--- Start of SUPPLIED RECORDS ---

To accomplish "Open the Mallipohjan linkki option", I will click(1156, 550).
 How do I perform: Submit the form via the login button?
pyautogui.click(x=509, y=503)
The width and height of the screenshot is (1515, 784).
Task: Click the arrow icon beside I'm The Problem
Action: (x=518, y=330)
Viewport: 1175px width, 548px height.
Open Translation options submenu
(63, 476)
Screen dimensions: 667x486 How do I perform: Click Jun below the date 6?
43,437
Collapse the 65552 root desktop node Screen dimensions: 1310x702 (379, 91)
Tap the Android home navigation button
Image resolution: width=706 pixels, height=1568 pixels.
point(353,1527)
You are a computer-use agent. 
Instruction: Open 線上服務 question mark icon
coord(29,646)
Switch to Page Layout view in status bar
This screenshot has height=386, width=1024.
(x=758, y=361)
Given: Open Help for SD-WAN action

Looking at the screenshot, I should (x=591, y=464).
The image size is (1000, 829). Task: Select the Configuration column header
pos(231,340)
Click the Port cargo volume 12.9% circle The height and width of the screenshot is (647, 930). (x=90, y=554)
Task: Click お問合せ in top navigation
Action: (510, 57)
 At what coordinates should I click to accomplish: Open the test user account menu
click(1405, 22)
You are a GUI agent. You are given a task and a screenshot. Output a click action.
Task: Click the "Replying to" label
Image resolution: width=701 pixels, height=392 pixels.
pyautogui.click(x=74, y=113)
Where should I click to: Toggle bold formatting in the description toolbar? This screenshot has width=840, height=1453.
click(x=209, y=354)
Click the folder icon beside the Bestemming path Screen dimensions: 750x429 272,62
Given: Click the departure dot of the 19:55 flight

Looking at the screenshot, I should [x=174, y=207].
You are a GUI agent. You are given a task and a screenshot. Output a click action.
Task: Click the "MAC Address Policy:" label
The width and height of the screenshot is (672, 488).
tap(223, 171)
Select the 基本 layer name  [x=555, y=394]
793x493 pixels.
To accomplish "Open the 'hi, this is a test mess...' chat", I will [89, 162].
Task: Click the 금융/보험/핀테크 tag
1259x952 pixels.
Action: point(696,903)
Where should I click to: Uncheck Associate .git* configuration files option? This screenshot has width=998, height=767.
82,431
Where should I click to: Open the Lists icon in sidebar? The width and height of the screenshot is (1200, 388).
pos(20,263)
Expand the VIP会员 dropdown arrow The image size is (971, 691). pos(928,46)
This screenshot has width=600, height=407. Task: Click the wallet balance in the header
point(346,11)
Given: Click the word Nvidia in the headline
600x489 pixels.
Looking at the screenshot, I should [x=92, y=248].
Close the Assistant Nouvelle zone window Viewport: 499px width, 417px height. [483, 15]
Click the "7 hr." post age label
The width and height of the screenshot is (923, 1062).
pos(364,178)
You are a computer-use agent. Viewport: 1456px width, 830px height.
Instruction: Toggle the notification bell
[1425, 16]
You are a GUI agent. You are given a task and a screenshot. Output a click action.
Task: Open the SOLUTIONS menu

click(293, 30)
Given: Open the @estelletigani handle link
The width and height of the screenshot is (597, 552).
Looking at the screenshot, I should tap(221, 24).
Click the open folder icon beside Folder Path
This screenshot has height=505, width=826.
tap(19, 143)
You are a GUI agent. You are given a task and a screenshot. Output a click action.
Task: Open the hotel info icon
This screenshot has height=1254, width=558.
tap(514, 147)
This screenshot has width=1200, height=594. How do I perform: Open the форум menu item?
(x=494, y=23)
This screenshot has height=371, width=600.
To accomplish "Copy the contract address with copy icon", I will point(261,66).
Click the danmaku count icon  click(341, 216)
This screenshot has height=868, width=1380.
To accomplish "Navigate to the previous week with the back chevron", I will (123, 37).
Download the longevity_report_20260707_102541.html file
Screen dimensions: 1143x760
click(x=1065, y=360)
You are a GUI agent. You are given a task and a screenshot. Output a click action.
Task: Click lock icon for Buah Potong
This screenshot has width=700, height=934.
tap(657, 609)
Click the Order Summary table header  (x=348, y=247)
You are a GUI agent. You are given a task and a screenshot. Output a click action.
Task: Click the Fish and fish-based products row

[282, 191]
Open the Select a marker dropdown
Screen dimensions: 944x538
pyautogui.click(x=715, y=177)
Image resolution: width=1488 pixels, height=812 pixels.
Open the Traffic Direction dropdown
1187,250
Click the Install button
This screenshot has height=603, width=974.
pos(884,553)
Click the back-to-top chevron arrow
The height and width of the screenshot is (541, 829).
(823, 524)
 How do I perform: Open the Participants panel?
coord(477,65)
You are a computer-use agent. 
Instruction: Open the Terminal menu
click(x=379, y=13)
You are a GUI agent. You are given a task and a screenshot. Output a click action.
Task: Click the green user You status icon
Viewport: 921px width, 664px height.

--- End of SUPPLIED RECORDS ---

Revise the listing lines between the line containing "Where should I click to: Open" and the line containing "Looking at the screenshot, I should [x=92, y=248].", inclusive, replacing "wallet balance" with "account balance" and leaving everything else unchanged. Return only those lines.

Where should I click to: Open the Lists icon in sidebar? The width and height of the screenshot is (1200, 388).
pos(20,263)
Expand the VIP会员 dropdown arrow The image size is (971, 691). pos(928,46)
This screenshot has width=600, height=407. Task: Click the account balance in the header
point(346,11)
Given: Click the word Nvidia in the headline
600x489 pixels.
Looking at the screenshot, I should [x=92, y=248].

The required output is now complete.